Phase 2 — Configure Data & Metrics Accuracy
In this phase, you will configure the settings that determine how LinearB interprets your engineering data. These choices directly affect metric accuracy across Dashboards, DORA, Goals, and reports.…
In this phase, you will configure the settings that determine how LinearB interprets your engineering data. These choices directly affect metric accuracy across Dashboards, DORA, Goals, and reports.
Goal of this phase: Ensure delivery metrics reflect real production work (not noise).
- Phase 1 — Connect Your Systems
- ➡ Phase 2 — Configure Data & Metrics Accuracy
- Phase 3 — Organize Teams & Ownership
- Phase 4 — Enable Automation & Insights
- Phase 5 — Verify Your Setup
Before You Begin
- Complete Phase 1 and confirm Git syncing is active.
- Make sure you know (or can confirm) how your organization defines a production release.
- If multiple teams release differently, decide whether you want one org-wide approach or per-repo overrides.

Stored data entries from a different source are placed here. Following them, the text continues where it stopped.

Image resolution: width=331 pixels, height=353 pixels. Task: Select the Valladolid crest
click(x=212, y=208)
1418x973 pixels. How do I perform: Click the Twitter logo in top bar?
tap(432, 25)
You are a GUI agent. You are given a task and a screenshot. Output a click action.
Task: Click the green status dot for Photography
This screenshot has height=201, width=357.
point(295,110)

Start with an org-wide baseline configuration, then override per repository only when needed. This keeps reporting consistent and reduces long-term maintenance.
Step 1 — Configure Release Detection
Release detection is required for accurate deployment-related metrics such as: Deployment Frequency, Lead Time, and Deploy Time. It also determines when work is considered “released to production.”

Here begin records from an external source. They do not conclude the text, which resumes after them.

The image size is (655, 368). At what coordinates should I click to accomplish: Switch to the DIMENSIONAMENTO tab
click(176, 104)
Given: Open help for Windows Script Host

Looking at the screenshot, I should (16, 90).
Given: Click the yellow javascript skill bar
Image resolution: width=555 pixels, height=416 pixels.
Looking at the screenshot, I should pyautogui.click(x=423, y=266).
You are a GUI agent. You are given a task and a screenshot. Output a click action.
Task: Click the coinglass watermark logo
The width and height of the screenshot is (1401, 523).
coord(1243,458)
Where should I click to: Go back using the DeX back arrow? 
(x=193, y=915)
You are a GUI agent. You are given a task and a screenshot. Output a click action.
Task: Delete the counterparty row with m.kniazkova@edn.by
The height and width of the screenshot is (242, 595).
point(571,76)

Supported Release Detection Methods
Method A — Release by Tag
- Use this if you tag releases.
- Triggered when a Git push occurs to a tagged commit.
- You can filter release tags using a regex pattern (prefix/suffix).
Method B — Release by PR Merge to a Dedicated Branch
- Use this if merging PRs into a release branch (for example,
main) indicates deployment. - Set which branches LinearB should treat as “release branches” using regex.
- Note: This method may cause Deploy Time to register as
0in some workflows (because merge is treated as deploy).
Method C — Release by Direct Merge to a Branch
- Use this if your teams deploy via direct merges without PRs.
- LinearB detects the merged commit and marks included work as deployed.
- Set which branches LinearB listens to using regex.
Method D — Release by Deployment API
Use the Deployment API when your source of truth for release detection is your CI/CD platform or deployment system. In this method, LinearB detects releases based on reported deployment events.
- Use this if your source of truth is CI/CD or a deployment system.
- Best for high accuracy and multi-stage delivery workflows.
- Deployments are matched to merged branches using Git ancestry.
- Use this method when you want release detection to be driven by actual deployment activity rather than merge behavior alone.
See: Deployment API
Where to Configure Release Detection
Set the organization-wide release detection method
- Go to Company Settings → Advanced.
- Find the Release Detection section.
- Select the method your organization uses.
- Click Save.
Override release detection per repository (when needed)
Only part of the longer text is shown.